FUN FACT: Newhart once joked that since he’d had shows called The Bob Newhart Show, Newhart, and Bob, his next show would simply be The. While The never came to fruition, Newhart did have one more regular series role, in 1997’s utterly forgettable George and Leo.
- The Simpsons
Newhart played himself in The Simpsons‘ season five episode “Bart the Fink”. Most of the show’s writers were huge fans, and the producers agreed to give them the day off to observe Newhart’s recording session, with the caveat that they had to remain quiet. According to David Coehn on the episode’s commentary track, after Newhart completed his first take, there was an “explosion” of laughter in the room.
- Elf and ER
In 2003 – at the age of 74! – Newhart showed no signs of slowing down. In addition to a small role in Legally Blonde: Red, White & Blonde, Newhart played Papa Elf in the beloved holiday classic Elf and made a rare dramatic turn in a three-episode arc on ER, for which he received his only Emmy nomination for a drama series.

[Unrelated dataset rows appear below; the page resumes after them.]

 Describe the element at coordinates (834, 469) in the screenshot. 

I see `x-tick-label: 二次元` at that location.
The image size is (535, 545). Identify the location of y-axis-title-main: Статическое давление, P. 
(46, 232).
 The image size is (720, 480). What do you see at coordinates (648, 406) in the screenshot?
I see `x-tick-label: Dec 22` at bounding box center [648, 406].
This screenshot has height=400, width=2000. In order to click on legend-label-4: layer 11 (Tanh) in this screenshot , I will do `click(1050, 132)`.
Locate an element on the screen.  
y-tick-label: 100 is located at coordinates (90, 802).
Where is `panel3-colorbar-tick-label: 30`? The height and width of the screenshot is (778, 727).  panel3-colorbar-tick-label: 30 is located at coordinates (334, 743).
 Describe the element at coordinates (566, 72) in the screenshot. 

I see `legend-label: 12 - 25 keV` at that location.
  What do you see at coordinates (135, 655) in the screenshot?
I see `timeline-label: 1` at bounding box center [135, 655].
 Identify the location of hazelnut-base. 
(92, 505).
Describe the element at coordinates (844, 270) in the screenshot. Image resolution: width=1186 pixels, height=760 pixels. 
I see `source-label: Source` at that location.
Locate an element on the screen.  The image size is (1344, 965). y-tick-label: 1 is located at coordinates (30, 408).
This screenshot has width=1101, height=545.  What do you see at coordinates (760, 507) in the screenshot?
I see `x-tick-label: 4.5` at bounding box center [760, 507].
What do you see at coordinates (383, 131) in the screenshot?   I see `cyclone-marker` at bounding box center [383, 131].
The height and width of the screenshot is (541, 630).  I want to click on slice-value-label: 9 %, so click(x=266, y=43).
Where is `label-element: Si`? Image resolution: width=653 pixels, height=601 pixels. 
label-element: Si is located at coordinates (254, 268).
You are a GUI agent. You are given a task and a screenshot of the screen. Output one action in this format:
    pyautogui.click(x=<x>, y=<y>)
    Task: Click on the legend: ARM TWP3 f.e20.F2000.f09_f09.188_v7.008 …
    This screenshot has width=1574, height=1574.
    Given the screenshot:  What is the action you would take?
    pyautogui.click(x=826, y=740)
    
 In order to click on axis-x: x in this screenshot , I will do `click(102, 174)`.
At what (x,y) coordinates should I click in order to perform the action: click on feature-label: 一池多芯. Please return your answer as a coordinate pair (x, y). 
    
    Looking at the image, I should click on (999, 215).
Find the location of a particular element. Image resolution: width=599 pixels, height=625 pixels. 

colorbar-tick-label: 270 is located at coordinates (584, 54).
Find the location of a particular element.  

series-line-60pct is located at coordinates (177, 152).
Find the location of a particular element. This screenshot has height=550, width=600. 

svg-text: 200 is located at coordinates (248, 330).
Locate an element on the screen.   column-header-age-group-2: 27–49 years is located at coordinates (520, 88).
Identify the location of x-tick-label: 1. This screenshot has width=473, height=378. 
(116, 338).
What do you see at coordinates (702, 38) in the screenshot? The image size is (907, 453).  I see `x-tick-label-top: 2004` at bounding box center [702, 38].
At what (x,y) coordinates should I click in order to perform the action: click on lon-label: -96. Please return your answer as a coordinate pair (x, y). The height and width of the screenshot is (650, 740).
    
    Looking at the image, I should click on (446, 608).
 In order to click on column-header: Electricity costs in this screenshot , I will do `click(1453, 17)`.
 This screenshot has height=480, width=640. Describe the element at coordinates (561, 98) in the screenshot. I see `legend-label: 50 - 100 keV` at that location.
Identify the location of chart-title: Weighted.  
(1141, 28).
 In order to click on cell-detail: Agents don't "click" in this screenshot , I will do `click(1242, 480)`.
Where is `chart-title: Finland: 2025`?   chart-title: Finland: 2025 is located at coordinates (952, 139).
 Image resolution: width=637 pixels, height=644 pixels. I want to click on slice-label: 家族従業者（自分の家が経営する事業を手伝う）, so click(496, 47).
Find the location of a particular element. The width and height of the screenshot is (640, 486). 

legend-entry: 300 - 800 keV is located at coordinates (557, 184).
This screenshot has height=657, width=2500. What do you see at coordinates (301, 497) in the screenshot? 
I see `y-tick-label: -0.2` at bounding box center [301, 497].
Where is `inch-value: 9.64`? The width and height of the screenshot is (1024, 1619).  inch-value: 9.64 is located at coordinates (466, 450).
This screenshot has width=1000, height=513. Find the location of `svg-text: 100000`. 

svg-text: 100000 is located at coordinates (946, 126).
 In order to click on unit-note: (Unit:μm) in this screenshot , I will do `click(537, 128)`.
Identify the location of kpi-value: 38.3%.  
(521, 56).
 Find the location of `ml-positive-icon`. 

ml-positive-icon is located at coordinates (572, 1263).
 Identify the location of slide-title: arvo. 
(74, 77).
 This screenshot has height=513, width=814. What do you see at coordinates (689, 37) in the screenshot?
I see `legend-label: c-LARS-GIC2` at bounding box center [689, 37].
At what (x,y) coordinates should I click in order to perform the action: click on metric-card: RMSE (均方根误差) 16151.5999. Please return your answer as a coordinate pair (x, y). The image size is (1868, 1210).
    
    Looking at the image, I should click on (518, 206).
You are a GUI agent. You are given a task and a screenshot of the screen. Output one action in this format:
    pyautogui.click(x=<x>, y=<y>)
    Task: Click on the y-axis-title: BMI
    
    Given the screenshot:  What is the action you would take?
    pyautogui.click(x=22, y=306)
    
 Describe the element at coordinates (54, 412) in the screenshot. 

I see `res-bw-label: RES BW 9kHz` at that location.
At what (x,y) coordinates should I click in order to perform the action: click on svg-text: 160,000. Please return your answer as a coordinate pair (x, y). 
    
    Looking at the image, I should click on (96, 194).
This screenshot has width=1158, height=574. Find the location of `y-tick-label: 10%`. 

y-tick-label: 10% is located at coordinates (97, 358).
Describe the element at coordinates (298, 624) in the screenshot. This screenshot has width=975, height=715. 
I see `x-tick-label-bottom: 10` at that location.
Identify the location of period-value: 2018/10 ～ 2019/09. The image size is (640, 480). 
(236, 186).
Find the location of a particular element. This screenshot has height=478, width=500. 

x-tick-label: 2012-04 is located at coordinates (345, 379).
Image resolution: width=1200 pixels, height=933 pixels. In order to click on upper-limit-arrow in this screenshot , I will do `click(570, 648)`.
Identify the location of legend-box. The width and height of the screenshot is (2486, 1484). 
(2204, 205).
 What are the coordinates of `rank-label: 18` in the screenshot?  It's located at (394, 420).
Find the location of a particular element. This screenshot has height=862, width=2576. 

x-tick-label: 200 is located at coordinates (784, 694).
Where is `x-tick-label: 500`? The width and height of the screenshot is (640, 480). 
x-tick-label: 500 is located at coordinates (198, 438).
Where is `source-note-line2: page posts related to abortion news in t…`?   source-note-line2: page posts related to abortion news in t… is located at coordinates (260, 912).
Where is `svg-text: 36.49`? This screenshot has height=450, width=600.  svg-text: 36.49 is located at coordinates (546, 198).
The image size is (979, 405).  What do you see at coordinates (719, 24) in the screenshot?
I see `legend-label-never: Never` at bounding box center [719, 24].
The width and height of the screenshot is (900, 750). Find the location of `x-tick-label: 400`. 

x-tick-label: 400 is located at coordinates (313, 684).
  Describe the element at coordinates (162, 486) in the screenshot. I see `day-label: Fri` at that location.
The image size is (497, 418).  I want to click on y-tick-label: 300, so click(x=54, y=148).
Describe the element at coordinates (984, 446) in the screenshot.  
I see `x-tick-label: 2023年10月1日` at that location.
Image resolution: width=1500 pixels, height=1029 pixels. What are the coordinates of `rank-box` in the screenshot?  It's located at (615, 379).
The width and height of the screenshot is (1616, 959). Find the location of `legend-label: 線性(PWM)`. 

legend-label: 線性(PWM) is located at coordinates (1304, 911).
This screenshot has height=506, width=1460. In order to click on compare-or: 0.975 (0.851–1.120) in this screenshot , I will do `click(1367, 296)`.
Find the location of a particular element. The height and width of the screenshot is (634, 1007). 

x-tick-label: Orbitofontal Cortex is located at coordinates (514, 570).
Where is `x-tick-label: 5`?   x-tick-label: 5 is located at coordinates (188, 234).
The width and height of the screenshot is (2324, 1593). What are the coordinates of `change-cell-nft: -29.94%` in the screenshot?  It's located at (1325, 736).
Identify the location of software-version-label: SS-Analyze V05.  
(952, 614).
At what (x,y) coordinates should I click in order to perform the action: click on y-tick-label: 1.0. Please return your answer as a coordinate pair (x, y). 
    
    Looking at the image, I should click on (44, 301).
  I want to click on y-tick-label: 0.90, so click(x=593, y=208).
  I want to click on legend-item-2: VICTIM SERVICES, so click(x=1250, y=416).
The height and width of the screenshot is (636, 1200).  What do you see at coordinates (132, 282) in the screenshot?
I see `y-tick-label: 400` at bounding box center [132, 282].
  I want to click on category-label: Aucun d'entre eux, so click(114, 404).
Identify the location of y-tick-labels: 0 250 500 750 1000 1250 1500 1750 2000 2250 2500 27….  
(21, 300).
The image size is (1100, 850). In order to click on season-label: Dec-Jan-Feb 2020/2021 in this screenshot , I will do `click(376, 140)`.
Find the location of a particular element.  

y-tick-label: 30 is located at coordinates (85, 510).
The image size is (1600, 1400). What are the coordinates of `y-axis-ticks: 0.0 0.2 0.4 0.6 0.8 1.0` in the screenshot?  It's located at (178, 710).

- The Big Bang Theory and Young Sheldon

The role that finally earned Newhart an Emmy Award was Arthur Jeffries (AKA Professor Proton) on The Big Bang Theory and its prequel series. Newhart delighted not only the Big Bang cast but a new generation of television viewers with his trademark deadpan. Emmy voters agreed, bestowing Newhart his first Emmy victory (at the tender age of 83) and nominating him twice more for Outstanding Guest Actor in a Comedy Series for his performance.
- Bob and Don: A Love Story
Directed by Judd Apatow, this New Yorker short documentary chronicles Newhart’s decades-long friendship with Don Rickles and includes home footage and interviews with both families.
Bob Newhart and his wife Ginnie were married for 60 years until her death last year. They had four children and ten grandchildren. For more than a quarter century, Newhart and his family lived in a Bel Air mansion designed by Wallace Neff (architect to the stars, whose most notable creation is Pickfair, the Tudor Revival home of silent film A-listers Douglas Fairbanks and Mary Pickford). A lifelong Catholic, Newhart was a member of the Church of the Good Shepherd in Beverly Hills.

After a series of short illnesses, Newhart passed away in his home on July 18. Tributes have poured in from celebs like Reese Witherspoon, Carol Burnett, Judd Apatow, Kaley Cuoco, Mark Hamill, and Jamie Lee Curtis, as well as President Biden, who issued this statement: “Today, we mourn the loss of Bob Newhart, a comedy legend and beloved performer who kept Americans laughing for decades.”